There is also a crisis intervention unit for adults called Brief Intensive Treatment or BIT.
“It’s designed to be a short-term crisis stabilization,” Spicer said. “It is residential. The average stay is anywhere from seven days to six weeks. It’s acute care.”
Both Spicer and Neighbors said the stigma that comes with mental illness does keep some people from reaching out for help.
“It’s a combination of the fear of shame, or being labeled, or the way Hollywood presents mental illness and what that may look like, but that is not the face of someone living with mental illness,” Neighbors adds. “Also, I think people don’t know if what they are experiencing is normal, but what is normal? My normal is not your normal. People may not know it (a mental issue) is causing difficulty in an area of their life until they have a conversation with someone and realize they don’t have to live with fear or overwhelming sadness.”

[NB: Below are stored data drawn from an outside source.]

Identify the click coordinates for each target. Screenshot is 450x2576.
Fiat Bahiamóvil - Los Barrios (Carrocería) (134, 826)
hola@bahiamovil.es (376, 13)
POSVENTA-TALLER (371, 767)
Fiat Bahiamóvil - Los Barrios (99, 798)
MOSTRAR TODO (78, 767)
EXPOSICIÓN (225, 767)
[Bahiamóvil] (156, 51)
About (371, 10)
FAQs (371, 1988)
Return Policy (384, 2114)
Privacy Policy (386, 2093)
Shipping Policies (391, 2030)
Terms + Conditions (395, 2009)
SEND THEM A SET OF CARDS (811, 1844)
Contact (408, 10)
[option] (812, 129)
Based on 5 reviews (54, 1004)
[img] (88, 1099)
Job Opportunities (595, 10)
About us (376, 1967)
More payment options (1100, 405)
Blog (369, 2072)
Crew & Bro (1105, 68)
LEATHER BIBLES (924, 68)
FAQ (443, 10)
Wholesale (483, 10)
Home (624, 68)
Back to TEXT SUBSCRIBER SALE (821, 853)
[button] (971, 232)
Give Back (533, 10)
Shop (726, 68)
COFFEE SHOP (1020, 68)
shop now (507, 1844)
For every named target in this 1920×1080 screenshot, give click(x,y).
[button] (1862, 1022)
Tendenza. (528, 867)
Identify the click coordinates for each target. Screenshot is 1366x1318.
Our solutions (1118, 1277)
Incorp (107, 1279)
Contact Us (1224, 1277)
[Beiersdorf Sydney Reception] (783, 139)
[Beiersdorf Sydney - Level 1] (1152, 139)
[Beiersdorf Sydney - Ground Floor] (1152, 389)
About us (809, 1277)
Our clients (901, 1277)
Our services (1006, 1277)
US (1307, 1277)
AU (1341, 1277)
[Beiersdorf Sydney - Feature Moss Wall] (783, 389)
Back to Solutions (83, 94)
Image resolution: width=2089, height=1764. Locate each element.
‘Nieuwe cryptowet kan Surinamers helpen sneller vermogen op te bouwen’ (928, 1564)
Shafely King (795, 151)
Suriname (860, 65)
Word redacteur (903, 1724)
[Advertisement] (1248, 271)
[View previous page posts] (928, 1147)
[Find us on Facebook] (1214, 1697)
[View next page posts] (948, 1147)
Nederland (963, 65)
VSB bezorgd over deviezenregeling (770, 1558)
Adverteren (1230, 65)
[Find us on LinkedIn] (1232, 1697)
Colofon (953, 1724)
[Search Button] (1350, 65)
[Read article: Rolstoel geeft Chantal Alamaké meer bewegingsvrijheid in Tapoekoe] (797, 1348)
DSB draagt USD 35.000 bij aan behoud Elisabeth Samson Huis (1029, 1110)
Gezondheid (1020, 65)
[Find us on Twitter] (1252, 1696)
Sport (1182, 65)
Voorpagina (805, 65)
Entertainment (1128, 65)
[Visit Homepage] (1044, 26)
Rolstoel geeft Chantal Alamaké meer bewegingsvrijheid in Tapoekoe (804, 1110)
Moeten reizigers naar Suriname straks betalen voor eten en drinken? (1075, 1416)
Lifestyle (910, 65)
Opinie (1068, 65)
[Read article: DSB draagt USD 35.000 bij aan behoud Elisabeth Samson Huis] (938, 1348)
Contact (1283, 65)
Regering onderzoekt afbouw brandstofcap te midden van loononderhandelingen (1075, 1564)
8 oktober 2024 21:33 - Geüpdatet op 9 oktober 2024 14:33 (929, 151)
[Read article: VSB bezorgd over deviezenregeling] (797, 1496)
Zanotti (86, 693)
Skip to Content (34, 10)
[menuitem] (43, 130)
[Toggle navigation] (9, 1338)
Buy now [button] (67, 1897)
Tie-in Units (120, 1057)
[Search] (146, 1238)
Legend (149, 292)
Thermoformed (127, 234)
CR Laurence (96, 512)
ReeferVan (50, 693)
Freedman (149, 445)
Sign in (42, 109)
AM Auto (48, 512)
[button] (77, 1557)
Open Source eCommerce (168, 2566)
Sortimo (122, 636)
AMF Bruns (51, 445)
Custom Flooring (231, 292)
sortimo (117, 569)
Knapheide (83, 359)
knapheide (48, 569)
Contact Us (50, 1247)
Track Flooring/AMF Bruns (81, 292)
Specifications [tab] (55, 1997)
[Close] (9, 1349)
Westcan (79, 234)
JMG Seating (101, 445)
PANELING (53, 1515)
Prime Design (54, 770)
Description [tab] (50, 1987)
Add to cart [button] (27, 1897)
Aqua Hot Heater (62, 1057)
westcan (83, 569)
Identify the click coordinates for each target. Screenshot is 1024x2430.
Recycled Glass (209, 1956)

Neighbors said they want to bring more awareness to mental illness. “Our big connection to the community is we offer mental health first aid training. We talk about what you can do if somebody is in a mental health crisis. We teach to destigmatize language that is centered around mental health care.
Knowledge and early intervention is a huge way to get the community involved.”
Both Spicer and Neighbors want people with mental health issues to know they are not alone. “There is a lot of relief when you sit down with someone and they validate you,” Neighbors said. “They say, ‘I hear you, and I see you, and I can empathize with you.’ It’s a great release to know someone understands.” Spicer adds, “There is hope. It is not hopeless. It won’t always be this way.”